I may be a few months too late for you to see this, but I also was searching the internet for curly hair as a side effect of medication and found this website. I have mild OCD and was diagnosed with bipolar in late June 2007 after my first (and only, I hope!) manic episode. I have taken various medications since then. My hair didn't start getting curly until a couple of months ago, but has gotten very curly since then. Right now I am taking lithium, prozac (for OCD), lamictal, adderall and zanax (as needed). I just eat pills for breakfast (not really!). I have read that lithium can change the texture of your hair, but I also read that it normally goes from curly to straight. I asked my Dr. about this curly hair on my head and guess what he said...... "I've never heard of that happening before." In early 2002 I was prescribed Prozac for OCD and (what was thought to be) major depression. I vaguely remember my hair getting a little curlier, but(in hindsight) I was hypomanic (from Prozac). Life was perfect, so it was no big deal and I don't remember the details. I also don't remember it being this curly in any pictures from that time period. After my bipolar diagnosis, my Dr. tried a few other antidepressants before Prozac, b/c of the risk of mania. He has gradually increased my dose to 60 mg since then and it seems that my hair has gradually gotten curlier. I would be interested to hear which medications the lady that Thankful describes is/was taking. Maybe it is the interaction between two or more of these medications??

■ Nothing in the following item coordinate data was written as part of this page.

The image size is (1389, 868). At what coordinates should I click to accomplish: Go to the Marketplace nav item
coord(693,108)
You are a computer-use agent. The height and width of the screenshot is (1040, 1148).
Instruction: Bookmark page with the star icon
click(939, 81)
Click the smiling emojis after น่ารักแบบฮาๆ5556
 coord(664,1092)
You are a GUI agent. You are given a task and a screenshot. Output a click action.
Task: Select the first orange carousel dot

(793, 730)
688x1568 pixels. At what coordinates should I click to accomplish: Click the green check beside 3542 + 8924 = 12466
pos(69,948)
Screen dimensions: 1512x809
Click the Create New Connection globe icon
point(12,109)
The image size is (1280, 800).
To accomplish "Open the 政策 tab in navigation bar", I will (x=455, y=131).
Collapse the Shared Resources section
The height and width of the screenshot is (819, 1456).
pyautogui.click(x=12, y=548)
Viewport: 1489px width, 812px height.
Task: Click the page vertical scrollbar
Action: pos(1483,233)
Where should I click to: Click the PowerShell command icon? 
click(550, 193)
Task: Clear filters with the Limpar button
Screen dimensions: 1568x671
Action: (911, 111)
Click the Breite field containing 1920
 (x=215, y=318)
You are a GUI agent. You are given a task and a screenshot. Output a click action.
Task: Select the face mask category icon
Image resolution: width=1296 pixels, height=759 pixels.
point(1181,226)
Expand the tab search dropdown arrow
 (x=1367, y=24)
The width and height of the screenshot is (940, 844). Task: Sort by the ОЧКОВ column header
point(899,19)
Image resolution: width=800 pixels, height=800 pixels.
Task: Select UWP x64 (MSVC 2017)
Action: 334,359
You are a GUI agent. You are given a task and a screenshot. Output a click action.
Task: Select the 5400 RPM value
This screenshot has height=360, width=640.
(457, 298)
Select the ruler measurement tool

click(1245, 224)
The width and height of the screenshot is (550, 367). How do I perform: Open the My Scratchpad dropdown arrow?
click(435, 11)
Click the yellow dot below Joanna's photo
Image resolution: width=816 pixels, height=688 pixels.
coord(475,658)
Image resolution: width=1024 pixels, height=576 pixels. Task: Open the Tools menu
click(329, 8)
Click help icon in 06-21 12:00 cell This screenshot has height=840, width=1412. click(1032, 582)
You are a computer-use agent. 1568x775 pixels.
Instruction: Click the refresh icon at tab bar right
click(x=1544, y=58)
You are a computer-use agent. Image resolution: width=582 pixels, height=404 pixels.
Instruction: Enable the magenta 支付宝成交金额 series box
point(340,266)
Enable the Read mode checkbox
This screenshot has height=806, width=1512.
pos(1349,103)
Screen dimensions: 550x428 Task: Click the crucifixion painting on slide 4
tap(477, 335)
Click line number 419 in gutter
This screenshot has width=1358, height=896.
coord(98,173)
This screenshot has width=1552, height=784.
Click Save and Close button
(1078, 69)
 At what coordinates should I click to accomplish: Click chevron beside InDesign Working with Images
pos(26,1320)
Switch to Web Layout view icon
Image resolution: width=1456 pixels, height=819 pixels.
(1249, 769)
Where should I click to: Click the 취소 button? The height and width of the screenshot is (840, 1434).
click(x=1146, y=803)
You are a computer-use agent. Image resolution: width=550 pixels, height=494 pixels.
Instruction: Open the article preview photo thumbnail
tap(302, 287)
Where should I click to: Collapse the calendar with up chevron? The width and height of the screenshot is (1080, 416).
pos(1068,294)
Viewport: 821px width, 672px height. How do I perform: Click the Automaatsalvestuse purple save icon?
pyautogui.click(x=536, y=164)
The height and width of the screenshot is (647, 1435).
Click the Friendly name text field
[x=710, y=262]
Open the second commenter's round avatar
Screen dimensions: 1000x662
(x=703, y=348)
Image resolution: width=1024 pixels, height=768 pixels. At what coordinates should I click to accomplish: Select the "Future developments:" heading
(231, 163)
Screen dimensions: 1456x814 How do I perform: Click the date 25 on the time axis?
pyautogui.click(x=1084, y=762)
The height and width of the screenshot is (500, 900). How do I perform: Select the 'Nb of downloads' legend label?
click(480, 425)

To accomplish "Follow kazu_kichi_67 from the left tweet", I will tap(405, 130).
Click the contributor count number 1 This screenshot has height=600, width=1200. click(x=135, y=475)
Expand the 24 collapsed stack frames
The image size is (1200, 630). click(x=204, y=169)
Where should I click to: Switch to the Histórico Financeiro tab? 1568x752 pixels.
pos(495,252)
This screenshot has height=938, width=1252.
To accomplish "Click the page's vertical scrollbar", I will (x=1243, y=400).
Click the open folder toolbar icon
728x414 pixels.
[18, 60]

By the way, I have a question regarding therapy. I have read and believe that medication alone is not enough to effectively treat BP. I have been seeing a LCSW/RN for talk therapy every other week. It definately can't hurt, but I don't feel like it does any more for me than chatting with my family or a good friend. It provides temporary relief, but doesn't seem to provide "permanent" improvement. Plus it costs considerably more. I have recently read more about CBT and it sounds beneficial. I like my Dr., but he is mainly a pill pusher and has not provided much advice regarding effective types of therapy. Any and all advice is appreciated. Thank you!

The End

Bipolar Wellness Writer said...

Dear MWMW2K,
I just opened your post and unfortunately am experiencing a terrible depressive episode right now so I can't respond. But I'm reproducing it in the body of today's post and hopefully someone else will respond. Good luck.

Susan

Noelle said...

Hi,
I was also searching for side effects relating to curly hair - my son's hair had a few curls his first year of life, but has been straight.... He is on lithium for the last few months and his hair has become really curly! (He just turned 6yo) I wondered if it was a SE..... He is also on abilify...... We are currently changing from lithium to depakote - I will update if it changes again - looks like it may stay curly or fall out! Hoping for the former!! Thanks all for sharing - nothing in the literature - need to go to people who actually experience these meds/SE's for the REAL story!
OP, I hope your depressive episode lifts soon.......

Wellness Writer said...

Dear Noelle,
So sorry to hear about your son. In terms of my hair falling out, it wasn't clumps, it just came off in my brush or when I shampooed my hair. And the dosage I was taking--which I can't really remember because it was so long ago--was far more than they prescribe now.

I've read that some people take vitamins to counterbalance the effect, but since I didn't, I don't know much about it.

I'm sorry and I don't know anything about bipolar disorder among children, but I thought there are a few books on the subject, and maybe a website for parents.

Good luck with finding information. My heart goes out to you and your son!